§ **What you need to do**
Your answer should be a single number: how many lines of the material below contain "computer".

Information given section start

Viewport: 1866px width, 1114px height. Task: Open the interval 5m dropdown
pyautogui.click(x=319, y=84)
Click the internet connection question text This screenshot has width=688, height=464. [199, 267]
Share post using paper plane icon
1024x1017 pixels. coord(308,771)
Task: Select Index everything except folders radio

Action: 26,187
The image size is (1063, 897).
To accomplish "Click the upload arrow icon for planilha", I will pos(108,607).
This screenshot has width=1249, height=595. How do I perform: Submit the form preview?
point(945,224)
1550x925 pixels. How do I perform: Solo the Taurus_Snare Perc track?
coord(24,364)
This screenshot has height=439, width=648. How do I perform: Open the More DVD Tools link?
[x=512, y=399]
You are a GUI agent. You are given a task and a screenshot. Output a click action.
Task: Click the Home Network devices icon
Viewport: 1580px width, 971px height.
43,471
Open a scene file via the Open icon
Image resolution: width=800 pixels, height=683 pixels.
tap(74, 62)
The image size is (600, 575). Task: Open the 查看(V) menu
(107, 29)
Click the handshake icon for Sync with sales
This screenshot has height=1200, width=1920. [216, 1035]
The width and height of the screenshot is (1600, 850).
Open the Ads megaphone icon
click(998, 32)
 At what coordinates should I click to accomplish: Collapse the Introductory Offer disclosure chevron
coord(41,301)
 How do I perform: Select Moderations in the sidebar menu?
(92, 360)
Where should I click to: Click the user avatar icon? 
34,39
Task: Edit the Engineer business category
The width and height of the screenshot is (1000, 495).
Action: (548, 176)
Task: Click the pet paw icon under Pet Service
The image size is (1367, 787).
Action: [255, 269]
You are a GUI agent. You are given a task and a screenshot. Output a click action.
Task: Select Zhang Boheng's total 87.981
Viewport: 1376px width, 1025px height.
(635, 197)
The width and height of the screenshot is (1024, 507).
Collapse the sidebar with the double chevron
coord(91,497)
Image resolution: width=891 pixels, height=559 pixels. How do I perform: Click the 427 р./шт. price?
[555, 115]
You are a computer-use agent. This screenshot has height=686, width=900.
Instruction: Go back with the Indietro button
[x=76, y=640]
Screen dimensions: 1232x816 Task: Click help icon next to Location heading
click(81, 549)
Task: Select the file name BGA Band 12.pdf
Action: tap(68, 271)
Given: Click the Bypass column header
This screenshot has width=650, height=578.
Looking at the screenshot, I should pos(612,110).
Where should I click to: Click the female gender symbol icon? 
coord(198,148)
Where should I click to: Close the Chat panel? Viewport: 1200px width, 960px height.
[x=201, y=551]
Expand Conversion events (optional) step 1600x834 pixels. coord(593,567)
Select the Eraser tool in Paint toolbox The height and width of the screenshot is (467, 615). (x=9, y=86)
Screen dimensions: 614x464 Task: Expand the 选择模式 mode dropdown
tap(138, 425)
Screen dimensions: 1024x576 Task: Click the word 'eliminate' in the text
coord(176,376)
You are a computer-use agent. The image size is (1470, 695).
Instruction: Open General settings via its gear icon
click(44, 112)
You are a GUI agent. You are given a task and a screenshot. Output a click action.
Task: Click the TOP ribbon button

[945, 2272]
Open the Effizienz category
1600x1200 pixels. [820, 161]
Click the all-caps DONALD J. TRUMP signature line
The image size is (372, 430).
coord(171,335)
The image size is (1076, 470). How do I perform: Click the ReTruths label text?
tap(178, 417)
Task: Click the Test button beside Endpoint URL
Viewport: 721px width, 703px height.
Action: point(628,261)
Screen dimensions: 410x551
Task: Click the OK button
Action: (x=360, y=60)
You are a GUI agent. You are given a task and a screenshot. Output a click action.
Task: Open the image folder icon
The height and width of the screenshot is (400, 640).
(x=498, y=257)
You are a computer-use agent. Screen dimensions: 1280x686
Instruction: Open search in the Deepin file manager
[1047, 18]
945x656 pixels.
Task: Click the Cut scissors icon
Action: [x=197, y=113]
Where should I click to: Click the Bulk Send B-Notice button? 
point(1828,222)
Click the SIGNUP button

Information given section end

§ **Solution**
3